[Action item] Where the records below begin, start copying, and stop after the line that contains "Task: Click the empty 备注 value cell"; reproduce every line exactly but omit pictures.

[Data supplied]
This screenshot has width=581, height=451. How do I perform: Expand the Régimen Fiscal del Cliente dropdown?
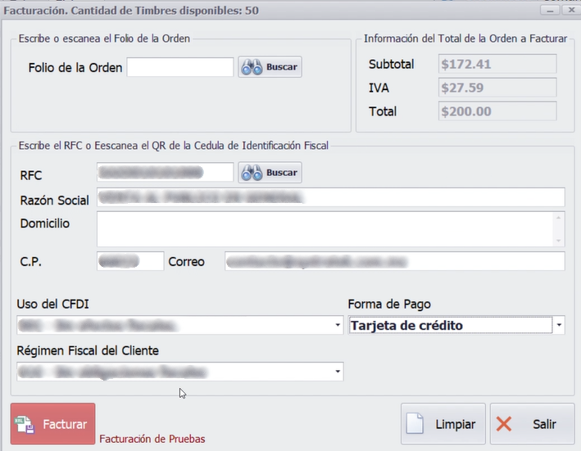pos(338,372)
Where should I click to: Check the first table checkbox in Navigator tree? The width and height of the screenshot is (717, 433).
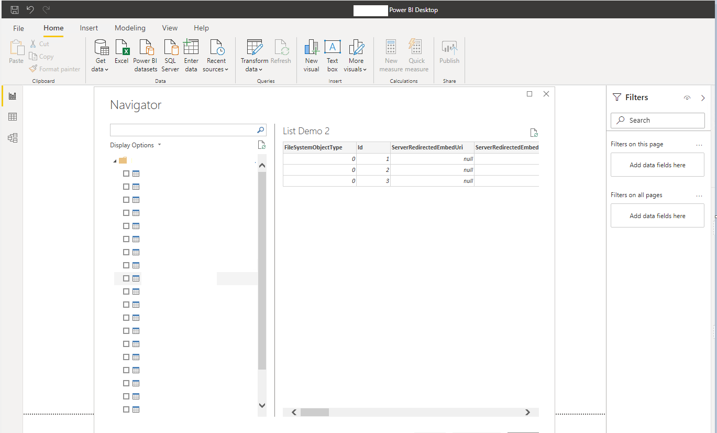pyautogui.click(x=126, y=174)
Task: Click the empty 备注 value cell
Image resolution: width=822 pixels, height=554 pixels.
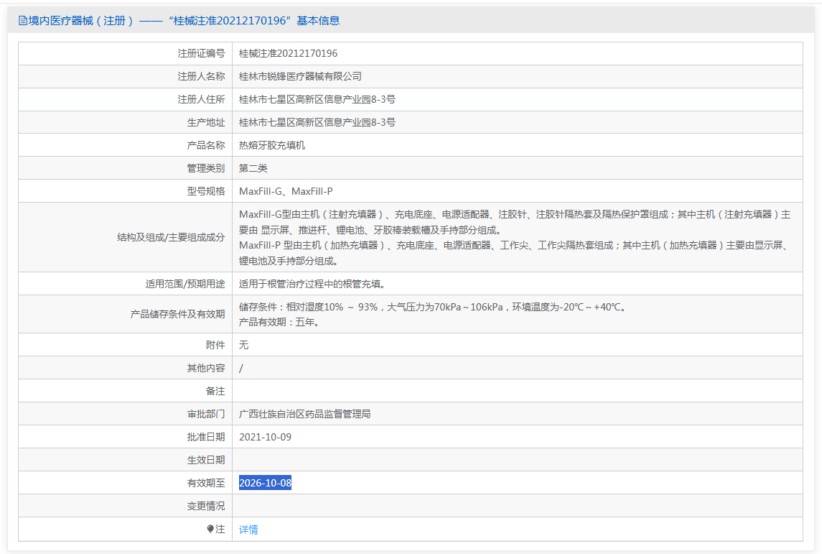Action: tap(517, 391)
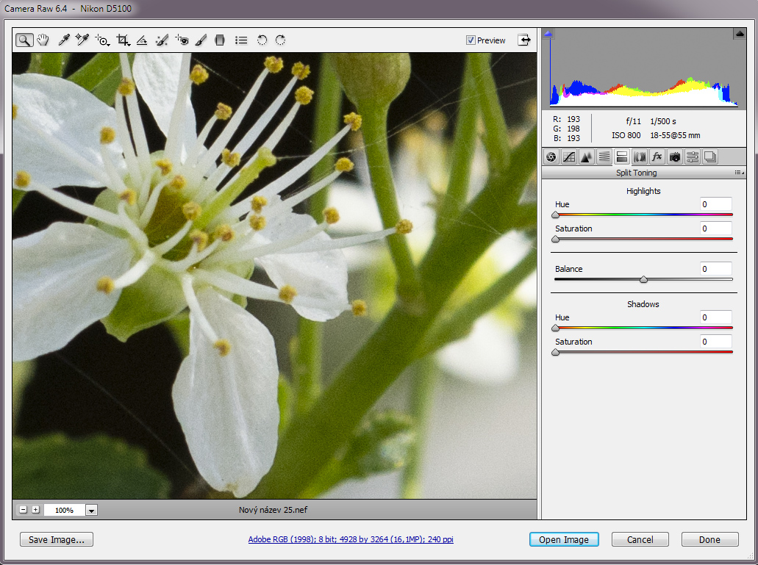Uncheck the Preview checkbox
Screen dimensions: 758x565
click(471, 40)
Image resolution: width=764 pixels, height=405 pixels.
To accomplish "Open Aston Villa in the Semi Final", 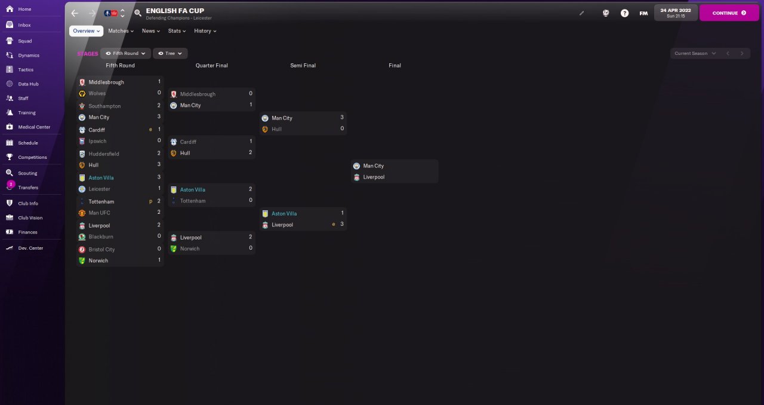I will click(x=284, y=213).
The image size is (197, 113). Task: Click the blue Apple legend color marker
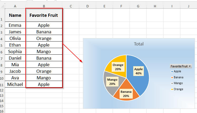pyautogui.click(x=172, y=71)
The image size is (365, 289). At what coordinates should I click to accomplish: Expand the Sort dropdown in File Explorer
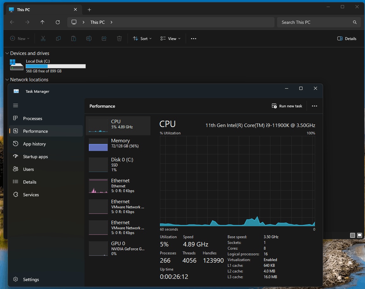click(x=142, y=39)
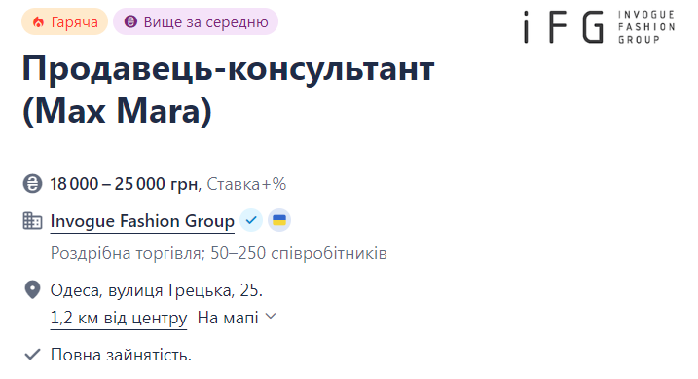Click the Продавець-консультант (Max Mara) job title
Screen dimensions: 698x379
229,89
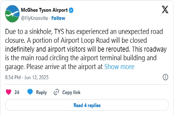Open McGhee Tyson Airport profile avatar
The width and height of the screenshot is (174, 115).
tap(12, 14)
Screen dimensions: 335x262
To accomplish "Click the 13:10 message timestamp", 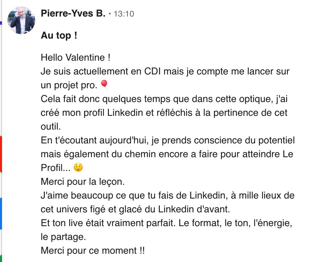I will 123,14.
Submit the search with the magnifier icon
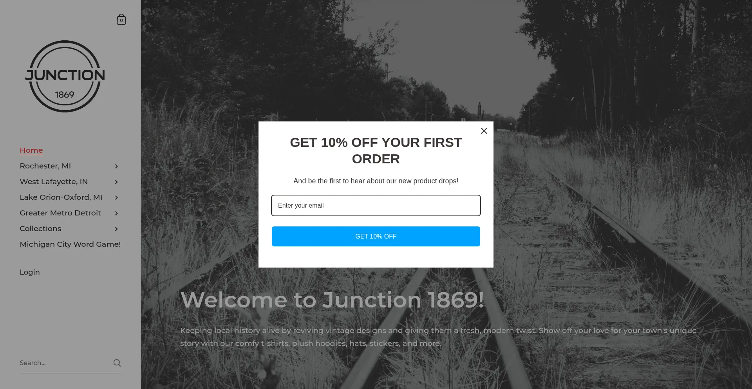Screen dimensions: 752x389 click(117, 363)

[Exercise answer]
This screenshot has width=581, height=451. How do I perform: Expand the Régimen Fiscal del Cliente dropdown?
pos(338,372)
Where should I click to: Check the first table checkbox in Navigator tree? The width and height of the screenshot is (717, 433).
pyautogui.click(x=126, y=174)
Task: Click the empty 备注 value cell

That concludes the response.